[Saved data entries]
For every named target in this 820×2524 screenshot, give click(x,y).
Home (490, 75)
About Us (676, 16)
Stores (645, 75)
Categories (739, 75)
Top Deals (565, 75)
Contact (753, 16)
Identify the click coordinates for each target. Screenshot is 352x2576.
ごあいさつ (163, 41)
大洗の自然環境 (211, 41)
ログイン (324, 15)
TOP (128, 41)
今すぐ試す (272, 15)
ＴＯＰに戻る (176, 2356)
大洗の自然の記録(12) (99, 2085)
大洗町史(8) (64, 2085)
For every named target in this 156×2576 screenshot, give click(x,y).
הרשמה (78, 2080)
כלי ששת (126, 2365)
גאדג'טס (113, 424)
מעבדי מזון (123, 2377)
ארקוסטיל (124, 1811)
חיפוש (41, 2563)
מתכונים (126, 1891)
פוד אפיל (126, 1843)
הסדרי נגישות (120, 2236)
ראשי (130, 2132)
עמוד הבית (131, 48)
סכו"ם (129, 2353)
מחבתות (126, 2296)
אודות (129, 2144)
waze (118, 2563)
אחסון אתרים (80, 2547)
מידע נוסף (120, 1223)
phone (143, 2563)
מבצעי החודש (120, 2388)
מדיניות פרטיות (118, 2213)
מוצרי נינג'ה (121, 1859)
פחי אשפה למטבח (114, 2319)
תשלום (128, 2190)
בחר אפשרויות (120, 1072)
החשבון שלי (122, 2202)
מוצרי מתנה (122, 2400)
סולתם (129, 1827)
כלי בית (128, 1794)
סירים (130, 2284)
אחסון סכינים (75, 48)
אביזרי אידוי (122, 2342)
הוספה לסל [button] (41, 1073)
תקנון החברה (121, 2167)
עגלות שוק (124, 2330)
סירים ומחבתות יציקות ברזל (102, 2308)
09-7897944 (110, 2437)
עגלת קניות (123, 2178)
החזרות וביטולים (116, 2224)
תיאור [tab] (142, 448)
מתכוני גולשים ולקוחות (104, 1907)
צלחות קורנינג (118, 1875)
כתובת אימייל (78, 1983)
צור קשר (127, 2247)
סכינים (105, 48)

● **THE PROBLEM**
Quote in full each line from the top of the records above through the line with "מבצעי החודש (120, 2388)"; stop after that line.

● **EXERCISE SOLUTION**
For every named target in this 820×2524 screenshot, give click(x,y).
Home (490, 75)
About Us (676, 16)
Stores (645, 75)
Categories (739, 75)
Top Deals (565, 75)
Contact (753, 16)
Identify the click coordinates for each target. Screenshot is 352x2576.
ごあいさつ (163, 41)
大洗の自然環境 (211, 41)
ログイン (324, 15)
TOP (128, 41)
今すぐ試す (272, 15)
ＴＯＰに戻る (176, 2356)
大洗の自然の記録(12) (99, 2085)
大洗町史(8) (64, 2085)
For every named target in this 156×2576 screenshot, give click(x,y).
הרשמה (78, 2080)
כלי ששת (126, 2365)
גאדג'טס (113, 424)
מעבדי מזון (123, 2377)
ארקוסטיל (124, 1811)
חיפוש (41, 2563)
מתכונים (126, 1891)
פוד אפיל (126, 1843)
הסדרי נגישות (120, 2236)
ראשי (130, 2132)
עמוד הבית (131, 48)
סכו"ם (129, 2353)
מחבתות (126, 2296)
אודות (129, 2144)
waze (118, 2563)
אחסון אתרים (80, 2547)
מידע נוסף (120, 1223)
phone (143, 2563)
מבצעי החודש (120, 2388)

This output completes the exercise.